Álvaro Siza apresentou o que parece ser um grande projecto
arquitectónico para Lisboa. O «Público» (31-X) publicou a fotografia e
citou alguns números e argumentos que justificam uma posição de
expectativa. Três torres a construir em Alcântara, com as formas de um
cilindro, um estreito paralelipípedo e um tronco de pirâmide, erguidos
em materiais diversos. Com 105 metros de altura (35 andares, apenas) e
a ultrapassar um pouco o tabuleiro da ponte.
maquete das torres de Alcântara na exp. da Central Tejo (15-06-2007)

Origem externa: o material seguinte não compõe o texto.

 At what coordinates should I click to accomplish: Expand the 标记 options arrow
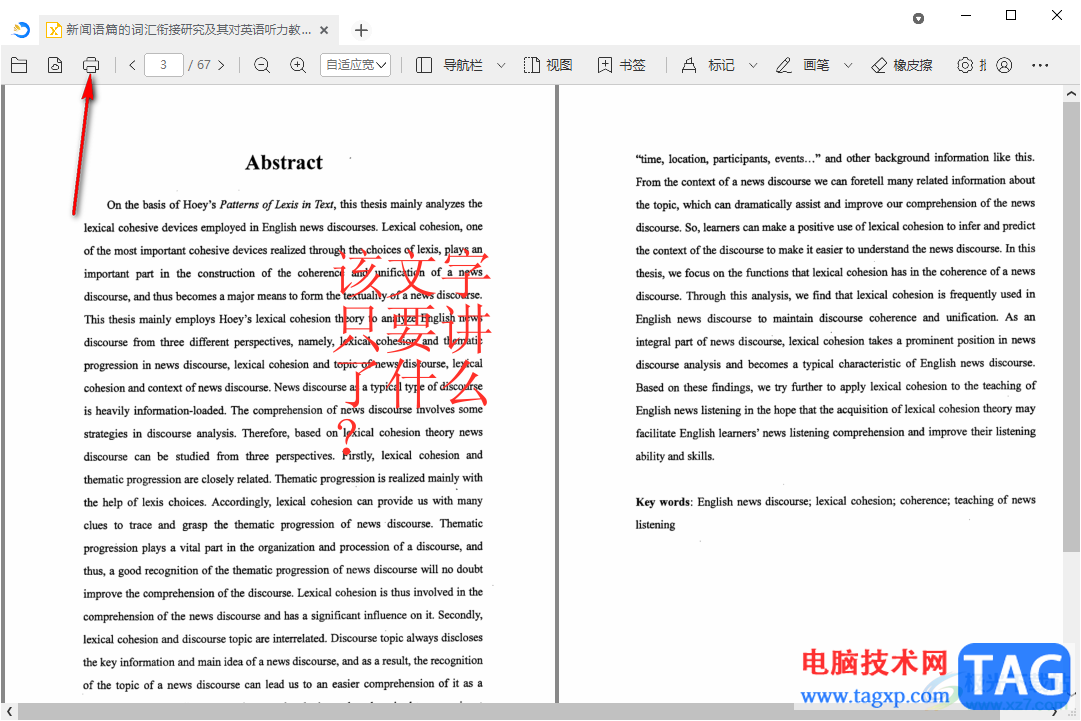(754, 65)
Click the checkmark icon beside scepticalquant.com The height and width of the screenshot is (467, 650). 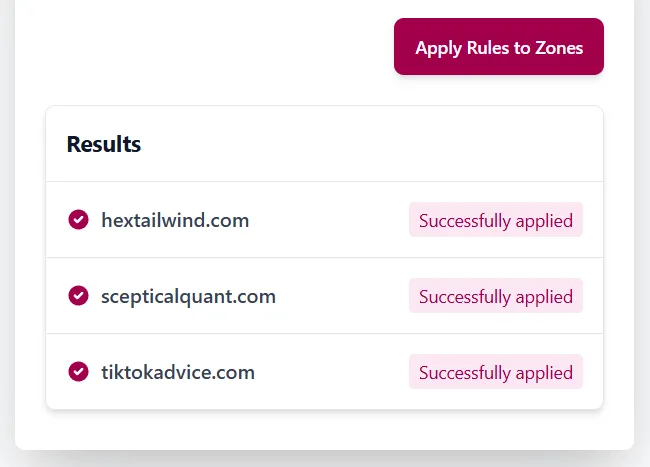78,296
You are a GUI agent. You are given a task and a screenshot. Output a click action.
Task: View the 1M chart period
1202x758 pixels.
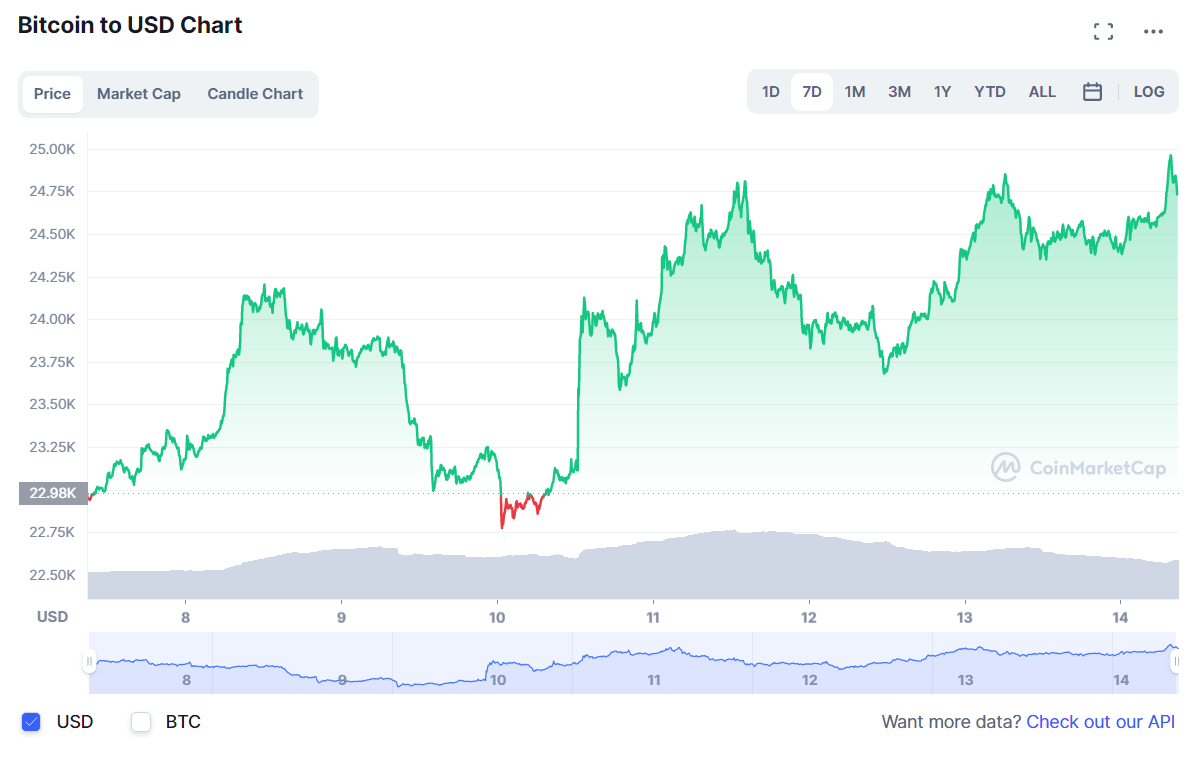coord(855,91)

Antecipando o medo das alturas, explicou que as torres permitem libertar vastos espaços verdes e de usufruto público: cerca de 3,3 hectares, em 4,5 hectares de terreno. Explicou que construir edifícios com oito pisos, nos limites do Plano Director Municipal (PDM), iria gerar uma excessiva e monótona ocupação do espaço: "Pareceu-me monstruoso, resultava numa espécie de casernas e ficava muito denso". A abertura de uma alameda quase perpendicular ao Tejo e uma construção baixa que faz a ligação à beira-rio, ultrapassando a barreira do caminho de ferro e da estrada, integram o projecto, mais seis edifícios de quatro pisos e parques de estacionamento.
As primeiras torres desenhadas por Álvaro Siza parecem ser um desafio capaz de marcar a área ribeirinha com uma nova imagem emblemática. Mas a resposta imediata foi tão revoltante como o projecto é empolgante.

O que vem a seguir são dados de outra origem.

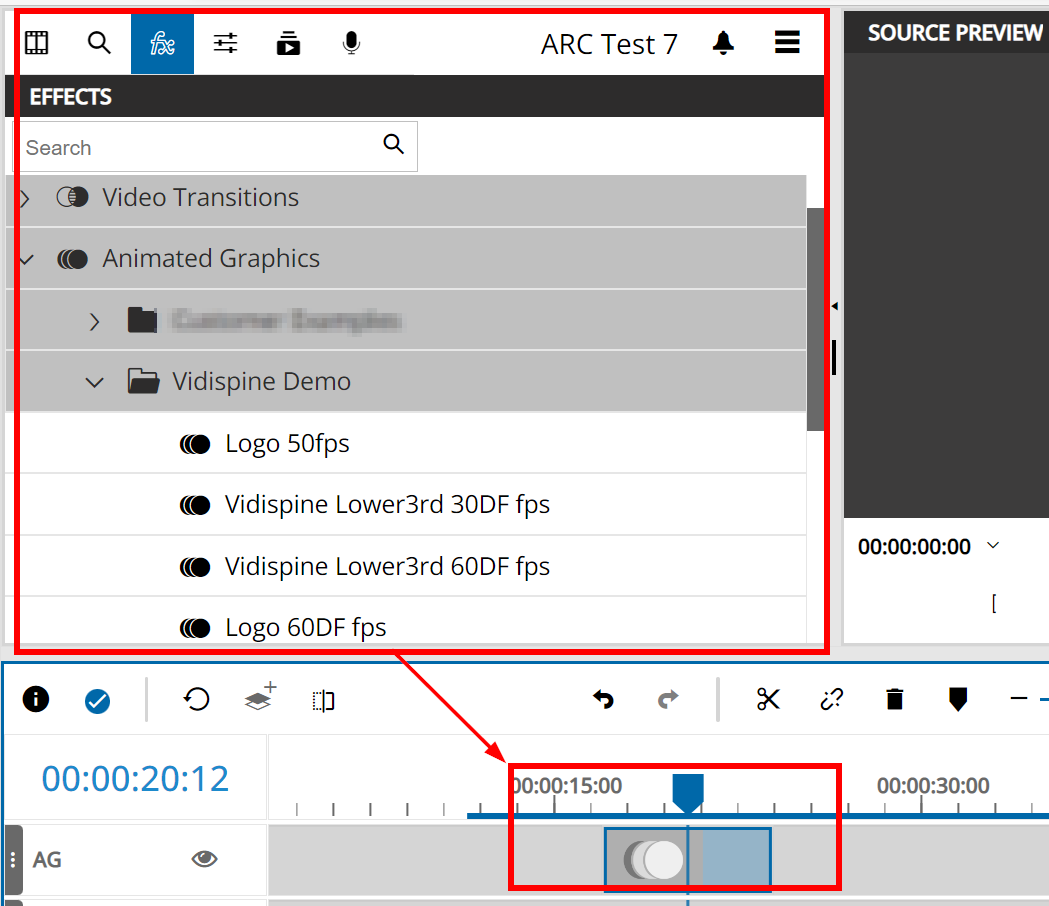Screen dimensions: 1049x906
Task: Click the timeline info icon
Action: 36,699
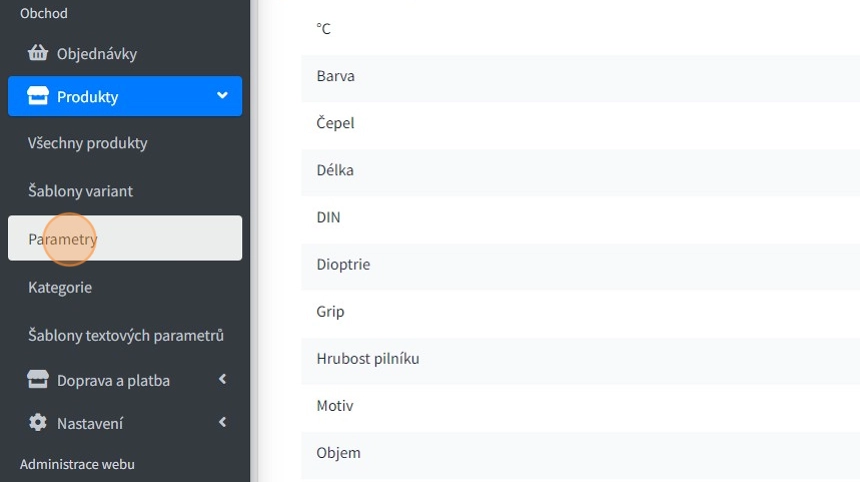Click the Produkty store icon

No «Público» do dia seguinte falou o que passa por ser a esquerda, uma esquerda que já não é revolucionária nem reformista: é conservadora, reaccionária. Podia reivindicar o realojamento da população de Alcântara que vive em áreas degradadas, discutir os custos energéticos da construção em altura, defender a municipalização do solo urbano, pensar qualquer coisa. Mas não sabe fazer mais do que agarrar-se à letra de um regulamento datado, rígido e constantemente desprezado. E, aliás, já em processo de revisão.
Cumprida a obrigação mínima de o considerar "um projecto interessante, como qualquer projecto com o traço de Siza Vieira", a vereadora Margarida Magalhães (PS) diz que as torres «violam o PDM porque ultrapassam mais de quatro vezes a altura máxima permitida para os edifícios daquela zona». Acrescenta que "este projecto é actualmente uma utopia e não tem condições para avançar com o actual PDM" (utopia é uma palavra obscura neste contexto). Refere que «é importante respeitar a decisão dos lisboetas, que se mostraram "contra a construção em altura", durante a discussão pública que antecedeu a aprovação do actual PDM, no início da década de 1990».
Que pensavam os lisboetas quando a cidade moderna se começou a fazer com o Bloco das Águas Livres, o Ritz e os prédios do cruzamento das avenidas de Roma e EUA? «As torres ficarão "desenquadradas" da restante malha urbana e da zona ribeirinha », diz. Como foram desenquadradas, antes de construídos, o Aqueduto e a Torre de Belém. Não é com os casos da torre da Margueira ou dos antigos blocos de Abecassis no vale de Alcântara que importa fazer comparações.
O PCP resolve o problema com a fórmula da ofensiva da direita. Basta-lhe a cassete para alimentar os fiéis: "Inscreve-se na ofensiva violenta que a direita vem prosseguindo em obediência aos ditames dos sectores mais especulativos do imobiliário, a quem só interessa o lucro, nem que seja à custa da total desfiguração da cidade". Decreta que «o projecto ofenderia a lei, a cidade e o bom senso", mas é ele quem ofende o especialista em urbanismo que Siza também é.
Que condenação à pequenez nos amarra à monotonia urbana dos oito andares oito e à rotina desta oposição rasteira?